The foundation of the human condition is simple.  Humans are social animals.  We are groupish; we do things together.  In that we are like the chimpanzees, where the males work together to defend a food-bearing territory, and we are unlike the orangutans, where males are solitary except during the mating season.

It is said that if you put a group of Americans into a room to solve a problem they will do so, and they will solve the problem by trying to take care of everyone's concerns.  My own experience bears this out.  When I was sent into a room years ago with eleven other Americans to try a man for first-degree murder the question turned on two female teachers that weren't quite ready to go "beyond a reasonable doubt."  It took gentle persuasion to get to unanimity, helping the two holdouts to agree with the rest of the jury by satisfying their own doubts about the defendant's guilt.

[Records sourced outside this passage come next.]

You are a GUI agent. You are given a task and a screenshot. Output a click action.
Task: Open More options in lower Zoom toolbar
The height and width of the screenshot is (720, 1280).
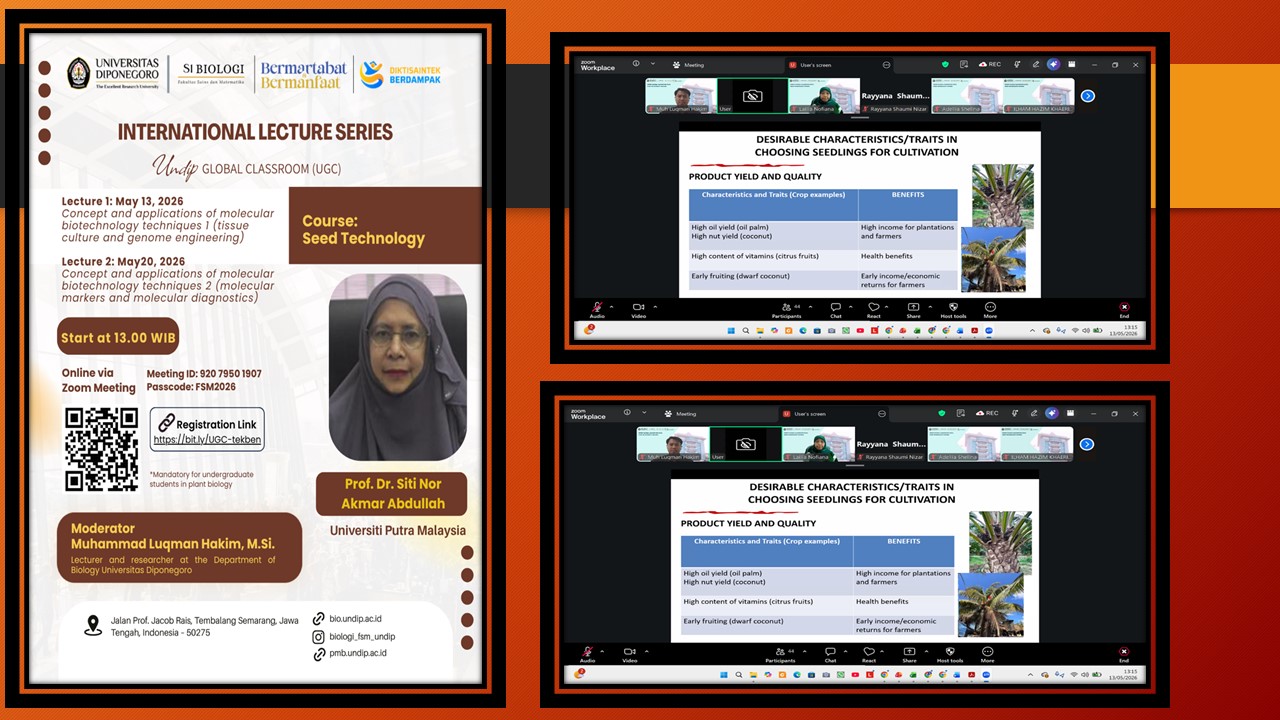tap(987, 652)
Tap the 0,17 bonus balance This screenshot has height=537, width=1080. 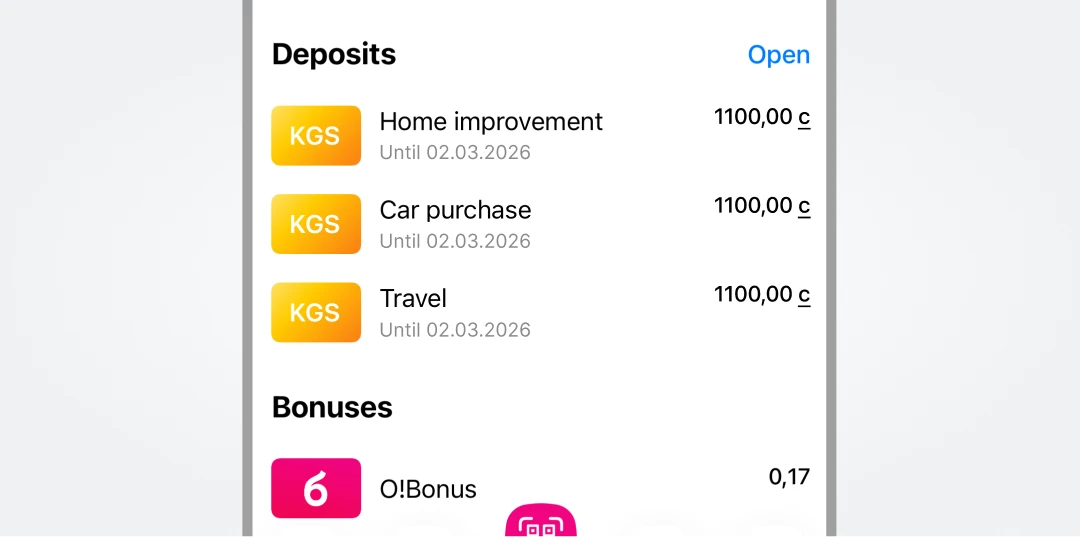click(789, 477)
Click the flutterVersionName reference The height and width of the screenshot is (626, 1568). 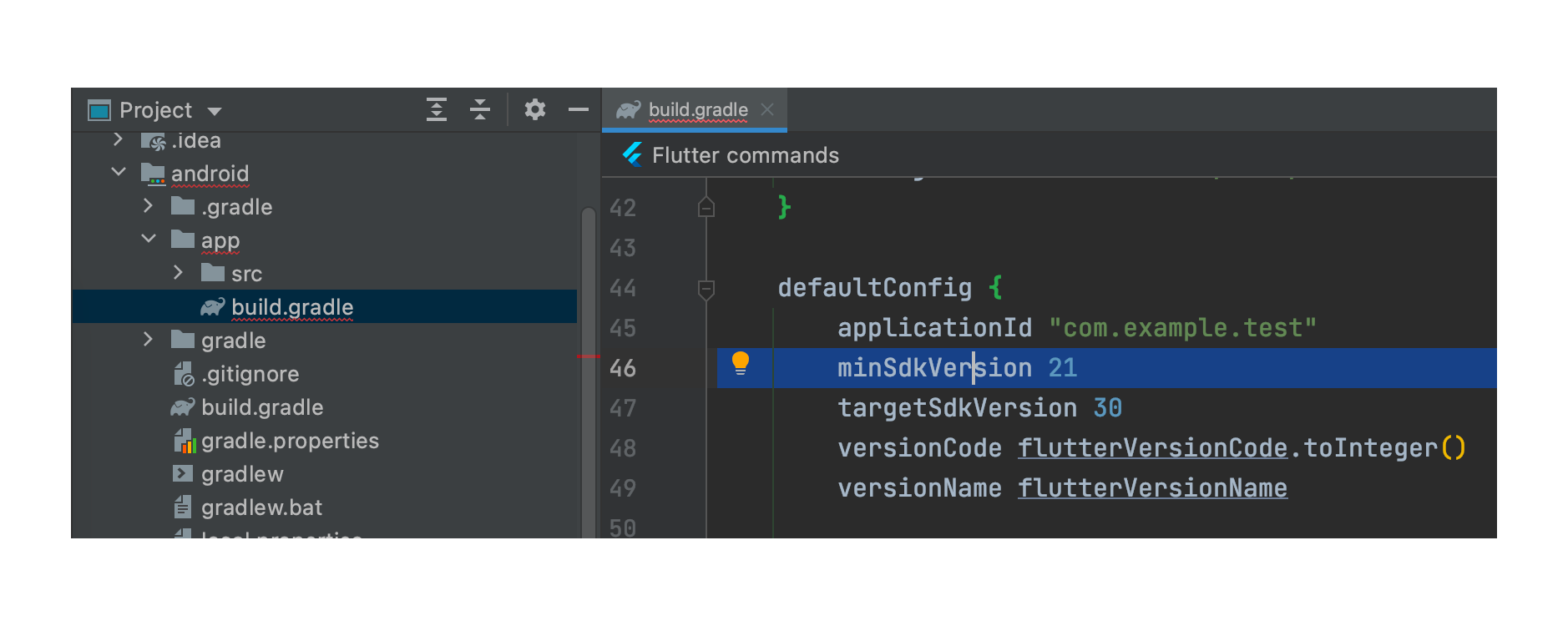tap(1152, 488)
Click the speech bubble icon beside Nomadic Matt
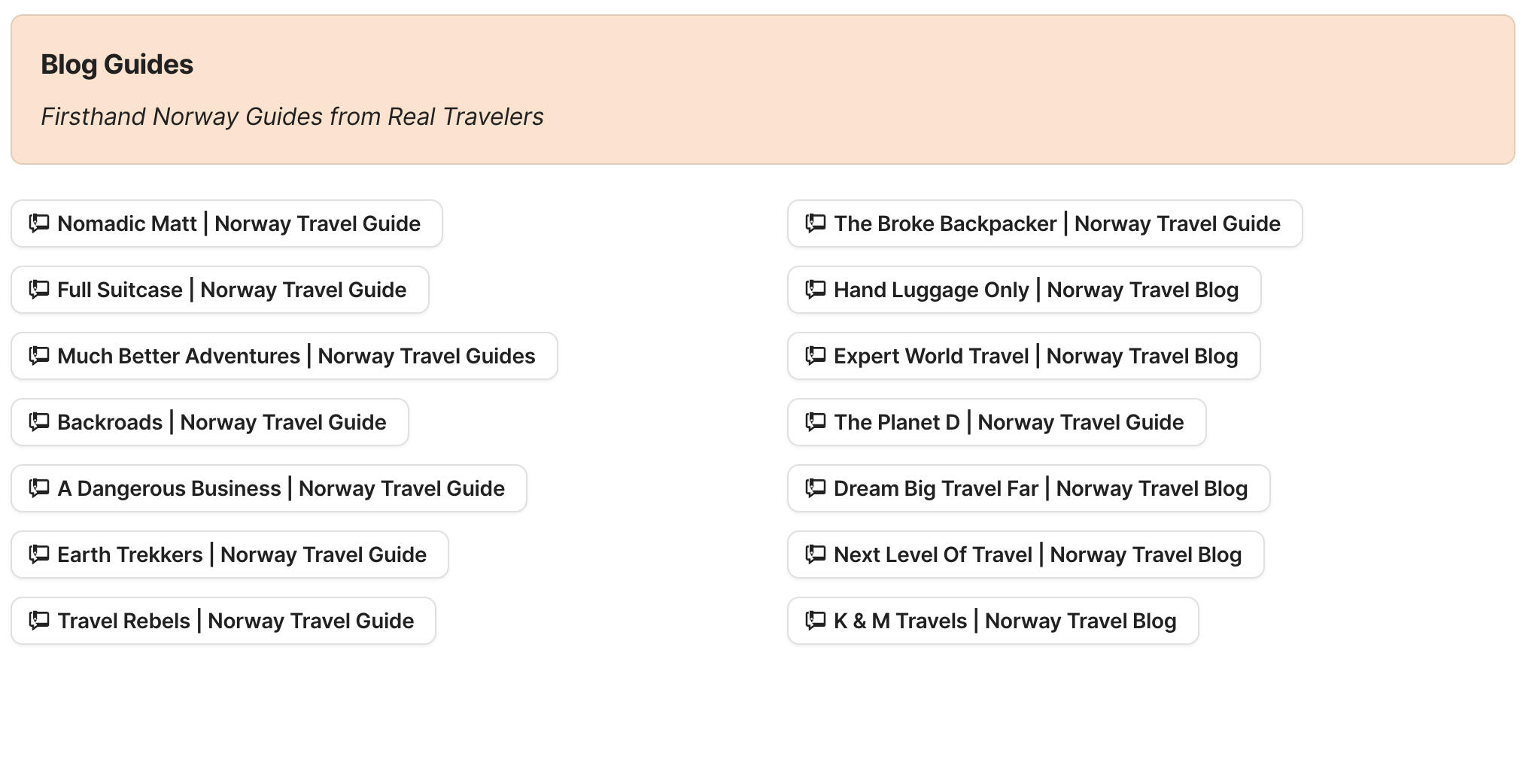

But there is a serpent in the garden.  "Men like power and will seize it if they can," writes Nicholas Wade in The Faith Instinct.  Humans are not just social animals, from the Latin "socius" or companion.  Humans are political animals that like power.  So it is that politicians are dividers.  You can put a group of Americans into a room together, and they will likely work out a solution to their problem.  It follows that it takes a politician to keep Americans divided and get them to fight.  That is what an election is all about, to reduce the seizure of power from a real civil war into a civil war by other means, a vigorous exchange of insults and anathemas between two political armies arranged on the field of battle.  But of course a political election has winners and losers, unlike the consensual persuasion of Americans-in-a-room, and the winners get to occupy the seat of government and impose their will on the losers.

Which reminds us that government is force.  The word comes from the Latin "gubernare," to steer.  It is not true, as a video at the 2012 Democratic National Convention proposed, that "government's the only thing we all belong to."  We all belong to the human race; we all belong to society; we all belong on the Earth.  We belong to the government in the same way as soldiers belong to the army: both have the power to force us to do things.  Is that the best that we can hope for?  To belong to an organization with power over us?  Of course not.  We have another name for the "thing we all belong to" when you remove the force: we call it society: from the Latin "socius."  Thus David Cameron's catchphrase: "There is such a thing as society; it's just not the same thing as the state."

Let us return to Nicholas Wade and complete his maxim about men and power: "But if they can't rule, their next preference is that no one rule over them."  That is the calculus of power.  It's great to rule, and men like it when they can get it.  But if they can't rule, nobody else should either.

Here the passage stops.